*Exercise objective*:
Each entry is to be output precisely as it appears.

Exercise data section start

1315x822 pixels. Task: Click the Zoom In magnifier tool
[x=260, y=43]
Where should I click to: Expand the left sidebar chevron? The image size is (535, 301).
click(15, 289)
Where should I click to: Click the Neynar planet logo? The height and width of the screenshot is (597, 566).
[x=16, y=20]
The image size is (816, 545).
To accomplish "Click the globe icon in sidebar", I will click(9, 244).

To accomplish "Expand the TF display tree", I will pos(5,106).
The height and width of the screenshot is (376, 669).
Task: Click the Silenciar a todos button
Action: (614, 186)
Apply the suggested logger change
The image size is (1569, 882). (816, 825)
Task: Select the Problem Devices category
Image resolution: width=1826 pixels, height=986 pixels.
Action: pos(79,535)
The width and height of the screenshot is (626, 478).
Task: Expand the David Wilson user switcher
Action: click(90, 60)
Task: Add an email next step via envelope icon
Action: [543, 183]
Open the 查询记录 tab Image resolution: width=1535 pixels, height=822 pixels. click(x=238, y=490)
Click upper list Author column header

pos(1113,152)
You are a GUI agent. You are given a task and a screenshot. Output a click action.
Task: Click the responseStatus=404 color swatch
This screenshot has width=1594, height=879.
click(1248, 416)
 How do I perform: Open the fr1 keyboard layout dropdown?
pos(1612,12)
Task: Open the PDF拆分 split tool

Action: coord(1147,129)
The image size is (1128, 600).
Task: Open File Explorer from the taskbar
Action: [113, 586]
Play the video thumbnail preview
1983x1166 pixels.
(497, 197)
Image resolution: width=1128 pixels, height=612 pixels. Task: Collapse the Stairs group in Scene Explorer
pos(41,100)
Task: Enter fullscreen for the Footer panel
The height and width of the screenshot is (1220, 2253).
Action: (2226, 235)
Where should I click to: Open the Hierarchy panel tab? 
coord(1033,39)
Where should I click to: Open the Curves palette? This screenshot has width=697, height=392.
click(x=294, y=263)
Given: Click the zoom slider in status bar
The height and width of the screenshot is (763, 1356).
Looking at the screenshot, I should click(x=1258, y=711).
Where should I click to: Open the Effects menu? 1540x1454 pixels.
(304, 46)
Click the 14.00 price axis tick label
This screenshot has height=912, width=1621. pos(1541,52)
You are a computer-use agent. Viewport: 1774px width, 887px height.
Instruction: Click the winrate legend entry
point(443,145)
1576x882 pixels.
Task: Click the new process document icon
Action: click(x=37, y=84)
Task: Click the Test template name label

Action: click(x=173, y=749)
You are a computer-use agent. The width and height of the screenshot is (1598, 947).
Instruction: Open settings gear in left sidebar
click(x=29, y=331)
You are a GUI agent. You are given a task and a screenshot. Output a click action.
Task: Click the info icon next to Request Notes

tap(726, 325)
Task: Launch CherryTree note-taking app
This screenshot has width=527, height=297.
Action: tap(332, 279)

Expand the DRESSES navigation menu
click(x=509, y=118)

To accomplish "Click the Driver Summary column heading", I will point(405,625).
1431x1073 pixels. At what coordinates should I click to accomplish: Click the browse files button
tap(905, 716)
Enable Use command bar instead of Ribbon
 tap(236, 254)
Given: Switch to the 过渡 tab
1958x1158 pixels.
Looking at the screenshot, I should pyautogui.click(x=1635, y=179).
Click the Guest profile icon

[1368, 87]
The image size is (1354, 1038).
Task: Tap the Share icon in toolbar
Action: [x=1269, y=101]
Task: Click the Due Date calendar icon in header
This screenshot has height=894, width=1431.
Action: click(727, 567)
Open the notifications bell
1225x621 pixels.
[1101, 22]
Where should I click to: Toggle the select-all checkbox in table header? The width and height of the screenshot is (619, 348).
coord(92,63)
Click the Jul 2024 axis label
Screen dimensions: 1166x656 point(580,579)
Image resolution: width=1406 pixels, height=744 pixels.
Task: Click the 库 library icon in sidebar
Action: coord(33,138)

Exercise data section end

*Task output*:
1315x822 pixels. Task: Click the Zoom In magnifier tool
[x=260, y=43]
Where should I click to: Expand the left sidebar chevron? The image size is (535, 301).
click(15, 289)
Where should I click to: Click the Neynar planet logo? The height and width of the screenshot is (597, 566).
[x=16, y=20]
The image size is (816, 545).
To accomplish "Click the globe icon in sidebar", I will click(9, 244).

To accomplish "Expand the TF display tree", I will pos(5,106).
The height and width of the screenshot is (376, 669).
Task: Click the Silenciar a todos button
Action: (614, 186)
Apply the suggested logger change
The image size is (1569, 882). (816, 825)
Task: Select the Problem Devices category
Image resolution: width=1826 pixels, height=986 pixels.
Action: pos(79,535)
The width and height of the screenshot is (626, 478).
Task: Expand the David Wilson user switcher
Action: click(90, 60)
Task: Add an email next step via envelope icon
Action: [543, 183]
Open the 查询记录 tab Image resolution: width=1535 pixels, height=822 pixels. click(x=238, y=490)
Click upper list Author column header

pos(1113,152)
You are a GUI agent. You are given a task and a screenshot. Output a click action.
Task: Click the responseStatus=404 color swatch
This screenshot has width=1594, height=879.
click(1248, 416)
 How do I perform: Open the fr1 keyboard layout dropdown?
pos(1612,12)
Task: Open the PDF拆分 split tool

Action: coord(1147,129)
The image size is (1128, 600).
Task: Open File Explorer from the taskbar
Action: [113, 586]
Play the video thumbnail preview
1983x1166 pixels.
(497, 197)
Image resolution: width=1128 pixels, height=612 pixels. Task: Collapse the Stairs group in Scene Explorer
pos(41,100)
Task: Enter fullscreen for the Footer panel
The height and width of the screenshot is (1220, 2253).
Action: (2226, 235)
Where should I click to: Open the Hierarchy panel tab? 
coord(1033,39)
Where should I click to: Open the Curves palette? This screenshot has width=697, height=392.
click(x=294, y=263)
Given: Click the zoom slider in status bar
The height and width of the screenshot is (763, 1356).
Looking at the screenshot, I should click(x=1258, y=711).
Where should I click to: Open the Effects menu? 1540x1454 pixels.
(304, 46)
Click the 14.00 price axis tick label
This screenshot has height=912, width=1621. pos(1541,52)
You are a computer-use agent. Viewport: 1774px width, 887px height.
Instruction: Click the winrate legend entry
point(443,145)
1576x882 pixels.
Task: Click the new process document icon
Action: click(x=37, y=84)
Task: Click the Test template name label

Action: click(x=173, y=749)
You are a computer-use agent. The width and height of the screenshot is (1598, 947).
Instruction: Open settings gear in left sidebar
click(x=29, y=331)
You are a GUI agent. You are given a task and a screenshot. Output a click action.
Task: Click the info icon next to Request Notes

tap(726, 325)
Task: Launch CherryTree note-taking app
This screenshot has width=527, height=297.
Action: tap(332, 279)

Expand the DRESSES navigation menu
click(x=509, y=118)

To accomplish "Click the Driver Summary column heading", I will point(405,625).
1431x1073 pixels. At what coordinates should I click to accomplish: Click the browse files button
tap(905, 716)
Enable Use command bar instead of Ribbon
 tap(236, 254)
Given: Switch to the 过渡 tab
1958x1158 pixels.
Looking at the screenshot, I should pyautogui.click(x=1635, y=179).
Click the Guest profile icon

[1368, 87]
The image size is (1354, 1038).
Task: Tap the Share icon in toolbar
Action: [x=1269, y=101]
Task: Click the Due Date calendar icon in header
This screenshot has height=894, width=1431.
Action: click(727, 567)
Open the notifications bell
1225x621 pixels.
[1101, 22]
Where should I click to: Toggle the select-all checkbox in table header? The width and height of the screenshot is (619, 348).
coord(92,63)
Click the Jul 2024 axis label
Screen dimensions: 1166x656 point(580,579)
Image resolution: width=1406 pixels, height=744 pixels.
Task: Click the 库 library icon in sidebar
Action: coord(33,138)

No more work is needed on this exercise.